Whatever the game held for them it wasn't going to be as easy a ride as the year before. Pete shivered with excitement. He was actually looking forward to the game. What the hell was happening to him? Was he becoming as sick as his brother?
Roger changed the rules. It was his game he said, and he had every right to make adjustments to the rulebook as he went along. This year it was decided that they'd play the game before taking the card.
They played blind; not knowing what heinous and horrible forfeits the cards had to offer. This year Roger had added several new cards to the pack. He looked pleased with himself as they played turn for turn.
Pete played hard. He had to win this year. He was sick of his brother beating him time and again. This year it was his turn. He played recklessly, borrowing Roger's gameplan, sharing his tactics. It worked for his brother so why not for Pete? But it didn't work for Pete. He lost.
"Never mind bro. Tell you what. As a gesture of good will, I'll let you pick your own card this time," said Roger.
The air of tension in the room seemed to be stealing all the air. Both boys were breathing hard, their eyes alive and alight with the thrill of the game. Each dressed in their smart suits and colourful ties. Each with his own maniacal expression.
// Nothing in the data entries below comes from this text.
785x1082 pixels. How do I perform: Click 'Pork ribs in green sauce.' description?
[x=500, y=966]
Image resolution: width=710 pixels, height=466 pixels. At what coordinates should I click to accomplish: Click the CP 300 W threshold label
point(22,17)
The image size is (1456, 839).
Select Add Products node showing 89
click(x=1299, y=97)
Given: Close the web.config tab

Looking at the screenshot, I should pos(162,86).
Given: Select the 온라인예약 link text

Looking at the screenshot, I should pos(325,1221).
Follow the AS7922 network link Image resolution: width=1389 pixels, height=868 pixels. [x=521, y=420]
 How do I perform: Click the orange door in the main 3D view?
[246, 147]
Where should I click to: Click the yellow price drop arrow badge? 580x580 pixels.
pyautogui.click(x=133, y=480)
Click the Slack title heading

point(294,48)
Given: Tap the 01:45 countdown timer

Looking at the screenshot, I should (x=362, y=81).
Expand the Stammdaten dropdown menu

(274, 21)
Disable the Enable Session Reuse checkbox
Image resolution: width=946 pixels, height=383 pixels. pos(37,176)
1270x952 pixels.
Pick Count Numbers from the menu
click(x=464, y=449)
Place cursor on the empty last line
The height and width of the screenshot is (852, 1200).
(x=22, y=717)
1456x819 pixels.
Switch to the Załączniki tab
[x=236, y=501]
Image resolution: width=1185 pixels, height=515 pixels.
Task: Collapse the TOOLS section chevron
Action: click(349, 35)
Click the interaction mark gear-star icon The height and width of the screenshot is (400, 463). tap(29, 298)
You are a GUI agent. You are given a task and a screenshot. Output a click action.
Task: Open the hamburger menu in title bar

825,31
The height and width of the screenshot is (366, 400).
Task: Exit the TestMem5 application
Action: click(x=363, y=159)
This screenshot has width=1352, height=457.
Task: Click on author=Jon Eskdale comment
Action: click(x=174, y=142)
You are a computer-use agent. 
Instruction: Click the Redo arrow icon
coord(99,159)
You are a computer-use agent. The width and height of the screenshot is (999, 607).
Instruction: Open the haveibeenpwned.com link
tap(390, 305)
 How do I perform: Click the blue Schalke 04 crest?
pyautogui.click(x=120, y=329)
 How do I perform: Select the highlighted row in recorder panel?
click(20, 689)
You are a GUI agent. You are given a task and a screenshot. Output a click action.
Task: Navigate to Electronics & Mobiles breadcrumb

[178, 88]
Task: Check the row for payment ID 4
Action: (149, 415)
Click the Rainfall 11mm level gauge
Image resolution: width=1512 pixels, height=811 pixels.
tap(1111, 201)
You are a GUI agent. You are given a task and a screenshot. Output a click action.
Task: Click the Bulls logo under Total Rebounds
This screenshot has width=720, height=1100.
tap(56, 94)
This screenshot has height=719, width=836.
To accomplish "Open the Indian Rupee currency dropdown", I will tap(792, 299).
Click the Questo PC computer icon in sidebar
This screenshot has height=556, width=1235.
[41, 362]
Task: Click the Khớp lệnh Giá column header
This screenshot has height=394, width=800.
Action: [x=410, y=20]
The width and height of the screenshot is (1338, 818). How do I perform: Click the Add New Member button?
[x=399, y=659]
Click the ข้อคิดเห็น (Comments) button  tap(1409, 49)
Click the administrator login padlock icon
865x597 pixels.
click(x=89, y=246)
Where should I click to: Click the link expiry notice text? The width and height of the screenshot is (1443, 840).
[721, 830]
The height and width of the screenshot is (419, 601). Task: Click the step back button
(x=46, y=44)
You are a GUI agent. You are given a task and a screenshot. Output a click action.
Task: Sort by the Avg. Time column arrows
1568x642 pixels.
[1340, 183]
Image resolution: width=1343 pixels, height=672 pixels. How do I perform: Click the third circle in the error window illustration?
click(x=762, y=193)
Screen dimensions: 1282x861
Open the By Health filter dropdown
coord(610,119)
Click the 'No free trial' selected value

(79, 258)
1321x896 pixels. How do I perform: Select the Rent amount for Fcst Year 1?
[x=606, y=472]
Pete felt no dread this year. He picked his card with a hand that held only a slight tremor, and he read aloud in a high breathless voice. This is a two dice card.
1) You will kill your Mother.
2) You will kill your Father.
3) You will kill your baby sister.
4) You will kill the dog.
5) You will kill your brother.
6) You will kill your self.
1, 2 or 3
4, 5 or 6 Don't do it!
Roger let out his breath in a juddery whoosh. "The big one Bro. Numero Uno. The killer card."
Pete sat back in his chair and smiled warmly at his brother. Fifty fifty chance to kill or not to kill. He rolled the first die, and then immediately after rolled the second. His eyes flickered straight to the dice. He felt a moment of sadness. It was a shame that the game had to end. He'd really begun to enjoy it.
They buried Roger on the second Thursday in June. He'd been sick. Mentally ill, it was a shame. Sometime round the beginning of the year it was that he showed the first signs of extreme paranoia. Nervous he was, jumpy all the time. Didn't trust anyone. Not even his own brother.
Pete was the last to leave the grave. He stood looking down into it, a broken man with the loss of his brother. They were so close. He looked up to Roger, relied on him. The flowers were beautiful; everyone said so. Pete had insisted on buying a wreath of his own for his brother.
They loved playing backgammon you see. Quite competitive about it they were.
Yes it was a lovely wreath. Two dice. A five and a two.